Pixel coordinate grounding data
<<<<
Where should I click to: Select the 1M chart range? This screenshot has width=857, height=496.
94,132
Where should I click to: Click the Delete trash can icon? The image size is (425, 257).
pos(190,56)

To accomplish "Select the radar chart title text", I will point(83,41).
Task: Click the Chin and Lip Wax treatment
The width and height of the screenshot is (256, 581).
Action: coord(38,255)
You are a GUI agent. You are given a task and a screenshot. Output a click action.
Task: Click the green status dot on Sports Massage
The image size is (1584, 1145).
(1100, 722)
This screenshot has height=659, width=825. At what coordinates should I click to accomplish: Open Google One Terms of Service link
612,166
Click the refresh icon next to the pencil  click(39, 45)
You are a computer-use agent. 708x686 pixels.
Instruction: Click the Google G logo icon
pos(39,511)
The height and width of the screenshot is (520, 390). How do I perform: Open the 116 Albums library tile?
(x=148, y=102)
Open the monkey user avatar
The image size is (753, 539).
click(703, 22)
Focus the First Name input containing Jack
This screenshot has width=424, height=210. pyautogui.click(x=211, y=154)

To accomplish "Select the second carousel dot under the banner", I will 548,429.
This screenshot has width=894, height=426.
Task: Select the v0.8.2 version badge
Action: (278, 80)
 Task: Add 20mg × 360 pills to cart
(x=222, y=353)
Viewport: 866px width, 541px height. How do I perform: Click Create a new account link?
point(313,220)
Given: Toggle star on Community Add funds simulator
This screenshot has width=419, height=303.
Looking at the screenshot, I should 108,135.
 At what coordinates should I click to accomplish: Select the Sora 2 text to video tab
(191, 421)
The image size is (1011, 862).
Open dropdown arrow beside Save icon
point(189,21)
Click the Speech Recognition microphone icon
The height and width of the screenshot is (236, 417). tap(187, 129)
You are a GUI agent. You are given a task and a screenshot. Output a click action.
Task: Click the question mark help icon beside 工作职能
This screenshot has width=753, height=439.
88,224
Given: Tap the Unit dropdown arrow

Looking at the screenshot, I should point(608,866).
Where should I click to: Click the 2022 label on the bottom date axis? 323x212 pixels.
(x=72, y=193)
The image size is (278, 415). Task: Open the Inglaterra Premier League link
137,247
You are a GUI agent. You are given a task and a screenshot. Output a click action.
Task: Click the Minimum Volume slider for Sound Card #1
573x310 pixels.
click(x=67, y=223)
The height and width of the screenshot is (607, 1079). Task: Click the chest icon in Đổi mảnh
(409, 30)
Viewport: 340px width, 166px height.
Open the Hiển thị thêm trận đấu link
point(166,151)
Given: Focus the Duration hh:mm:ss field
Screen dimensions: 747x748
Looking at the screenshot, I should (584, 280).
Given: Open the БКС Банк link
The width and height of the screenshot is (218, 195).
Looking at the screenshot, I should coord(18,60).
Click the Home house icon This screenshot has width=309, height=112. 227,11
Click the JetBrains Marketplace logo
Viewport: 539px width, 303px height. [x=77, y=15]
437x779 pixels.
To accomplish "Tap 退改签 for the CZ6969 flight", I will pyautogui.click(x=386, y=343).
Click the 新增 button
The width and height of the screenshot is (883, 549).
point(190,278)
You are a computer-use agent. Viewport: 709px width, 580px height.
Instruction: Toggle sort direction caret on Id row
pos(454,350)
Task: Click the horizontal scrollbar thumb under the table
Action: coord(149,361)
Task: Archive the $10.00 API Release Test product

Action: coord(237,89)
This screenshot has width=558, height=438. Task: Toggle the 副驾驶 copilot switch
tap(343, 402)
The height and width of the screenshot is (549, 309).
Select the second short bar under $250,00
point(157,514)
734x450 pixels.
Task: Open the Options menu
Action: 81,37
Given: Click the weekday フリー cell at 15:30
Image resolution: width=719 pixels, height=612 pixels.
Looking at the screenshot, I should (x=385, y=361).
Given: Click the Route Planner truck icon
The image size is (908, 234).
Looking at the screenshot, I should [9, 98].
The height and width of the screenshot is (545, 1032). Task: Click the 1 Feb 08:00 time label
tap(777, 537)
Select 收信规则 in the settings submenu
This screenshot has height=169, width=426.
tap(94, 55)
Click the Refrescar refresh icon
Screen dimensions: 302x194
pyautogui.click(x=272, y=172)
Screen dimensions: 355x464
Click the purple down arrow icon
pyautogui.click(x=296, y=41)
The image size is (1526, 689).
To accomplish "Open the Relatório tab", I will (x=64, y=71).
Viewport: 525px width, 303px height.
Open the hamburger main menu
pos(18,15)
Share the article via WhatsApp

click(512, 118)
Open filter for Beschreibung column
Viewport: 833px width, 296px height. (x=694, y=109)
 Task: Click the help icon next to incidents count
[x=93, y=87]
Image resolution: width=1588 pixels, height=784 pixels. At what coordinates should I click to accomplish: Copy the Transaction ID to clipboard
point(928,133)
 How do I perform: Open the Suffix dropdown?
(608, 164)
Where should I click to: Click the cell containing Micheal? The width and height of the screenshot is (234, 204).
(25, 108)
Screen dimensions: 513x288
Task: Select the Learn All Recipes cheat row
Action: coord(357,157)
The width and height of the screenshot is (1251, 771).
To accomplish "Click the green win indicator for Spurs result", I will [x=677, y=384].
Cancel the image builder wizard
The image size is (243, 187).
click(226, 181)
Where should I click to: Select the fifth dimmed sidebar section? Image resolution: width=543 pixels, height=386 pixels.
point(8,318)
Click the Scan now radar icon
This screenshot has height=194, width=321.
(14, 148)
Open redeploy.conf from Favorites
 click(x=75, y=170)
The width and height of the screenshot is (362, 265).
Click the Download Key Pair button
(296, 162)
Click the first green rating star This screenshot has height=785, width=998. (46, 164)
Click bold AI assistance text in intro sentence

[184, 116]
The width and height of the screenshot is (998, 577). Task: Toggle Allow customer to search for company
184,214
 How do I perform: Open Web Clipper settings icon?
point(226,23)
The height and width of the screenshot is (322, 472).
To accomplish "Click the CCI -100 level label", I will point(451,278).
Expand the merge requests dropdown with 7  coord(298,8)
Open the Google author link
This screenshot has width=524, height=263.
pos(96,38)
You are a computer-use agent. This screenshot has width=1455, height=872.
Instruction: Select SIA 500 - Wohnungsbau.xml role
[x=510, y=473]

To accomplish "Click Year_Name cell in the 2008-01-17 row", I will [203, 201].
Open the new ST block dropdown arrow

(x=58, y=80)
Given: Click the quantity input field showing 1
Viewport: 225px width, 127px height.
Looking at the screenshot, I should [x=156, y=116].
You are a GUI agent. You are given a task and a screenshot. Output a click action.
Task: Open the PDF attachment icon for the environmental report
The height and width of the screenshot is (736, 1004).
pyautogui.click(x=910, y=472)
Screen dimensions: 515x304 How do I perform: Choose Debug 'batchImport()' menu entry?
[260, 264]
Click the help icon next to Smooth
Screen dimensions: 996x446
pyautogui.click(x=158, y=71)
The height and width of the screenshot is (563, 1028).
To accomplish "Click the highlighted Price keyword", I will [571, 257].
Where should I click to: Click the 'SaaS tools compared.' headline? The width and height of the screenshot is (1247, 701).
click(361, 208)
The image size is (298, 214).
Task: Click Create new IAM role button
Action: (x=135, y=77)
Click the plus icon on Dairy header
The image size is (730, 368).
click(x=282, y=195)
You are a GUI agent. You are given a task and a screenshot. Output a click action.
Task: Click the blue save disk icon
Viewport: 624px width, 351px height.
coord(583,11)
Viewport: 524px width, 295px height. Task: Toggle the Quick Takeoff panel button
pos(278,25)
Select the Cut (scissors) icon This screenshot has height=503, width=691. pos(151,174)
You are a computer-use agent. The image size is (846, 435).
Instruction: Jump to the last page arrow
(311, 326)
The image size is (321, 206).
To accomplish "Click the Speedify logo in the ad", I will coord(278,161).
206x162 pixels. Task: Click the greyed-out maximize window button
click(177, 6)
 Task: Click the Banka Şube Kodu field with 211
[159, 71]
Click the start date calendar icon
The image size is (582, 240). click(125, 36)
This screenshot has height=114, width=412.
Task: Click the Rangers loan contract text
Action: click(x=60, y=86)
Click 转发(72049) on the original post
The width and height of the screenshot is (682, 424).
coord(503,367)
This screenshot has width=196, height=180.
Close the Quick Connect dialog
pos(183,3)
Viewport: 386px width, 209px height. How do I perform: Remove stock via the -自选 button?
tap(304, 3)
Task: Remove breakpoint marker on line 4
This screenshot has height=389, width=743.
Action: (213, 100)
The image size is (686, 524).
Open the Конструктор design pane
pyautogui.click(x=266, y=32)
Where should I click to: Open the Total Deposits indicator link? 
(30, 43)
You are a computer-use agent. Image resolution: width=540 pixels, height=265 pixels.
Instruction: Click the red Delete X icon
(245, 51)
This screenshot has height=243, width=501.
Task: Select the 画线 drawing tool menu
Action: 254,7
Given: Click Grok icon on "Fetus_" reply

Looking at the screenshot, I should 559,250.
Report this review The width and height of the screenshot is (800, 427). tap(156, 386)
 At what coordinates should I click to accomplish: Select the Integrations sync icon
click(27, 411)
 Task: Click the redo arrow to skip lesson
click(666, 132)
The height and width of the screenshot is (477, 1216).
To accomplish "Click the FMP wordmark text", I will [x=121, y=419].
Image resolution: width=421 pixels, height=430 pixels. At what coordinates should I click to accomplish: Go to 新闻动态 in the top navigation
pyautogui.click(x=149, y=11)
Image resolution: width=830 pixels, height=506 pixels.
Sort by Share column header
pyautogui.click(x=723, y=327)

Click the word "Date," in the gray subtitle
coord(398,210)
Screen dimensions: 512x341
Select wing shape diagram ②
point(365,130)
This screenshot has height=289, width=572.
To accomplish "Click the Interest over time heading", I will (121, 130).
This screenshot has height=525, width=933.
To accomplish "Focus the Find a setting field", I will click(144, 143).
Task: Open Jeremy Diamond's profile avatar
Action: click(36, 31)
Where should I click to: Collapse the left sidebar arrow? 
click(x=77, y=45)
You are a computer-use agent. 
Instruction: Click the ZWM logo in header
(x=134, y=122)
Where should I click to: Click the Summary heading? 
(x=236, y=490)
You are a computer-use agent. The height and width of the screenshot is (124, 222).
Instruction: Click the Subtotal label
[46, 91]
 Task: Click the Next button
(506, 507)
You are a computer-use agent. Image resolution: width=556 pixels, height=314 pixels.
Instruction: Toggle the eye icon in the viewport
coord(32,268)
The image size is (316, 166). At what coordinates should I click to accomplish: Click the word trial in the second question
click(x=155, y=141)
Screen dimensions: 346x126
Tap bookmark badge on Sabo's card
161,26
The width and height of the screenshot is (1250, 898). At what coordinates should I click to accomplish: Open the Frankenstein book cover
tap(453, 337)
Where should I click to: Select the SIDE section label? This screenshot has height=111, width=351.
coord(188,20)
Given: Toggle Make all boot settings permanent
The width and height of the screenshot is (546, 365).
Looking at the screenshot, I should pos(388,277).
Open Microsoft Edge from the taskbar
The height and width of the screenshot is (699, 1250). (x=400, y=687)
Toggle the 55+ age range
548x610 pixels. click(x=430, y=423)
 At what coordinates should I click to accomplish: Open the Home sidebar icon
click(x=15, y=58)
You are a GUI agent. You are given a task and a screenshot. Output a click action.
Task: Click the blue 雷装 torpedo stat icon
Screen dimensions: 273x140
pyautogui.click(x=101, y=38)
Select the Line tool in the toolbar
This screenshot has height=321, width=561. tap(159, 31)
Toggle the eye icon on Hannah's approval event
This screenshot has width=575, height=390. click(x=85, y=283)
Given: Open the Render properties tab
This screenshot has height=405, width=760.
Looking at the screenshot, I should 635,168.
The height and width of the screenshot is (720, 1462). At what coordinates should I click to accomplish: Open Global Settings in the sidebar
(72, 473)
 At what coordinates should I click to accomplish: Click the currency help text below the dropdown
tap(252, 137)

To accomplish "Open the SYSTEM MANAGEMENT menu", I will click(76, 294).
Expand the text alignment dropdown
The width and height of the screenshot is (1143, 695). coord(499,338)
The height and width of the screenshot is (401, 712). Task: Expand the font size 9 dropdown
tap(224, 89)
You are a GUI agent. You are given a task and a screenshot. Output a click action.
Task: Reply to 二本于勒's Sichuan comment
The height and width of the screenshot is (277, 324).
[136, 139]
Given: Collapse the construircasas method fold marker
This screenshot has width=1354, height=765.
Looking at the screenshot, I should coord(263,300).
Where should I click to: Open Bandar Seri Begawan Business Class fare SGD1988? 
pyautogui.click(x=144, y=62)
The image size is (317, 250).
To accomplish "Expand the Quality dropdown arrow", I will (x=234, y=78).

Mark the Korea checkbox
>>>>
**Task prompt:**
What is the number of lines in the data that hold the string "blue"? Answer with the number only.

**Written answer:**
2